──────── Data for processing

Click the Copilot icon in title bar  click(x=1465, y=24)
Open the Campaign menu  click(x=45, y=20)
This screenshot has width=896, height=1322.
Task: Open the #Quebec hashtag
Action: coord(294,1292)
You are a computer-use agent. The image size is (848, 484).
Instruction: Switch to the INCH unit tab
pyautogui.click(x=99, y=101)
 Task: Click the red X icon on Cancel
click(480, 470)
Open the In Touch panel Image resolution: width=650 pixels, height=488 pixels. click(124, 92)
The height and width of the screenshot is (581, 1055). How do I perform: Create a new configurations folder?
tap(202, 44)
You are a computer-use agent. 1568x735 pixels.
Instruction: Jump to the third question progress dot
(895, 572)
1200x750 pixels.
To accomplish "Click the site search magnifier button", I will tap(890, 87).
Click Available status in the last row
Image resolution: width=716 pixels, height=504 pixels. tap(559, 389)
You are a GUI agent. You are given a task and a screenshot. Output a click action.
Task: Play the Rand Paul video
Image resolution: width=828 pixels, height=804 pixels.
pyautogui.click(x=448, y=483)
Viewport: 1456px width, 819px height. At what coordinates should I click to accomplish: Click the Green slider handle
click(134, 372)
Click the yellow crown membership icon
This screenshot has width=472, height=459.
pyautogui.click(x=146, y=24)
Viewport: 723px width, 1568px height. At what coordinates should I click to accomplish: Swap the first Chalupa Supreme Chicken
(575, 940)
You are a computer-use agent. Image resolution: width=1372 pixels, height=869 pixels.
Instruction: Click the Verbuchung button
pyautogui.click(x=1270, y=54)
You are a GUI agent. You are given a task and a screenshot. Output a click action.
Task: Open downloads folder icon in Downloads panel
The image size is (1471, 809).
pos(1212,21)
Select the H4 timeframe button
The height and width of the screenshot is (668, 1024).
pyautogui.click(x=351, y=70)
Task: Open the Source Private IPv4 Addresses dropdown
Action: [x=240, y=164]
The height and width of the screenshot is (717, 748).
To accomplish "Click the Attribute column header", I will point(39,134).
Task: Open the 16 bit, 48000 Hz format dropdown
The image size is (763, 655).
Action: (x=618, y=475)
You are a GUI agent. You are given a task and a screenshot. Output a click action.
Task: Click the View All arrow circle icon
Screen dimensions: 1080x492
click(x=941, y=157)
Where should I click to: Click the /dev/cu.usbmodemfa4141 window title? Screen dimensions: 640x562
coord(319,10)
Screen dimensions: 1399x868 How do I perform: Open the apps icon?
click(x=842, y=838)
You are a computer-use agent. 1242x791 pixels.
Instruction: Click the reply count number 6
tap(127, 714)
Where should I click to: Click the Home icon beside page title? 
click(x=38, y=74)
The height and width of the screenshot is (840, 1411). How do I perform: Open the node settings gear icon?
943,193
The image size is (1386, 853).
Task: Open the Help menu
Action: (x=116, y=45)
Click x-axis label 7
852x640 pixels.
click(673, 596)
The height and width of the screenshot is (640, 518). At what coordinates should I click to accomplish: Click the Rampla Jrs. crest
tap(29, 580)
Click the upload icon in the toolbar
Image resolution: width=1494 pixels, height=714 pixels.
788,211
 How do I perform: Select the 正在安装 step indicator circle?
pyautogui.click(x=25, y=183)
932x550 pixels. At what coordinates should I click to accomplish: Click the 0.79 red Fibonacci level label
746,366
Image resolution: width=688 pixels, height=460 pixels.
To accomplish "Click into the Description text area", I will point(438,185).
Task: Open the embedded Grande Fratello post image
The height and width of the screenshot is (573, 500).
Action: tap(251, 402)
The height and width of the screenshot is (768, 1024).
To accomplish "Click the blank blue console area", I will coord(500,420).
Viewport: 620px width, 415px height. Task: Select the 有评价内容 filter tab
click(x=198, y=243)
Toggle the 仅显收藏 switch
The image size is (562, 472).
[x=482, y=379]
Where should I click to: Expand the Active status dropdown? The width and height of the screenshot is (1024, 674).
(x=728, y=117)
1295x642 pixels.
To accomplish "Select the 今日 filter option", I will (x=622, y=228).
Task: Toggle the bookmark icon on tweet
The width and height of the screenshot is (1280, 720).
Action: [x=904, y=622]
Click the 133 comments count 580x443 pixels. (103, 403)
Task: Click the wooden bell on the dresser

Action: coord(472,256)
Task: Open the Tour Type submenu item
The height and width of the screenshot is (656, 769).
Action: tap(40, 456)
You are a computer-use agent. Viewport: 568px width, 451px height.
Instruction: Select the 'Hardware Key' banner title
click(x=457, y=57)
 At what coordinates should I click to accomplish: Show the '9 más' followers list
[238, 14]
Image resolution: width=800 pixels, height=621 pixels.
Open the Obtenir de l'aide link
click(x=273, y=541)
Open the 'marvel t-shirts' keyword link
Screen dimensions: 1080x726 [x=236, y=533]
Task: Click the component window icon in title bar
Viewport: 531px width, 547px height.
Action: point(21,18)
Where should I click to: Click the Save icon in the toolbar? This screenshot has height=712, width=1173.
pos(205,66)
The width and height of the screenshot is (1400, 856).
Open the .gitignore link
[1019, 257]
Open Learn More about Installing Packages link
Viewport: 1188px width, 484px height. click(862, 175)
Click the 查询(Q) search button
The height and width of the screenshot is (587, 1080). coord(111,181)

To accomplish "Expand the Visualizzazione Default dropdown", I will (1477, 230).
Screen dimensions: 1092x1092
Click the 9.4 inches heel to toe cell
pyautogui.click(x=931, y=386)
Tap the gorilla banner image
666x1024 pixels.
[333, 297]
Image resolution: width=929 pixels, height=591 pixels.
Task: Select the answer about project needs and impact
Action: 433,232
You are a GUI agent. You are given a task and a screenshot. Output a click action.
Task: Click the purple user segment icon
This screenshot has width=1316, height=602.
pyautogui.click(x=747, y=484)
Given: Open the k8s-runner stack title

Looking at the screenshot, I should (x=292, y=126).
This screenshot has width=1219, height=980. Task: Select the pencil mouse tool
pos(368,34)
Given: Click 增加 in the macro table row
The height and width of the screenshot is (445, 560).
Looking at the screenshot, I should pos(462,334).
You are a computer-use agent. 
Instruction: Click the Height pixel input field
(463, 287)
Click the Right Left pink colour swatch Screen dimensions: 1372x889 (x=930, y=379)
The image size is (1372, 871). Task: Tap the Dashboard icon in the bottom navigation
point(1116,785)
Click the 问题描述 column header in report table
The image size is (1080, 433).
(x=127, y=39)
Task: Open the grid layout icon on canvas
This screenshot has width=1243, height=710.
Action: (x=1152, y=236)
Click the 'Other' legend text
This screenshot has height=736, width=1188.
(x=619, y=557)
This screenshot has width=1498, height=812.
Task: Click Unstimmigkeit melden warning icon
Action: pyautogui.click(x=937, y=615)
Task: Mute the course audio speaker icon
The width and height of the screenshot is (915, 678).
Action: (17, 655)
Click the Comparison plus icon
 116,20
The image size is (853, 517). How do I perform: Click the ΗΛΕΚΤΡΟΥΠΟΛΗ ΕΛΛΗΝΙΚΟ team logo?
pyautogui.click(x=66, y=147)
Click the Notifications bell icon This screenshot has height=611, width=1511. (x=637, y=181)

────────────────

Scan the listing above for the line that has "Given: Click 增加 in the macro table row", then copy exactly from that line through the line that has "Task: Mute the course audio speaker icon".

Result for this exercise
Given: Click 增加 in the macro table row
The height and width of the screenshot is (445, 560).
Looking at the screenshot, I should pos(462,334).
You are a computer-use agent. 
Instruction: Click the Height pixel input field
(463, 287)
Click the Right Left pink colour swatch Screen dimensions: 1372x889 (x=930, y=379)
The image size is (1372, 871). Task: Tap the Dashboard icon in the bottom navigation
point(1116,785)
Click the 问题描述 column header in report table
The image size is (1080, 433).
(x=127, y=39)
Task: Open the grid layout icon on canvas
This screenshot has width=1243, height=710.
Action: (x=1152, y=236)
Click the 'Other' legend text
This screenshot has height=736, width=1188.
(x=619, y=557)
This screenshot has width=1498, height=812.
Task: Click Unstimmigkeit melden warning icon
Action: pyautogui.click(x=937, y=615)
Task: Mute the course audio speaker icon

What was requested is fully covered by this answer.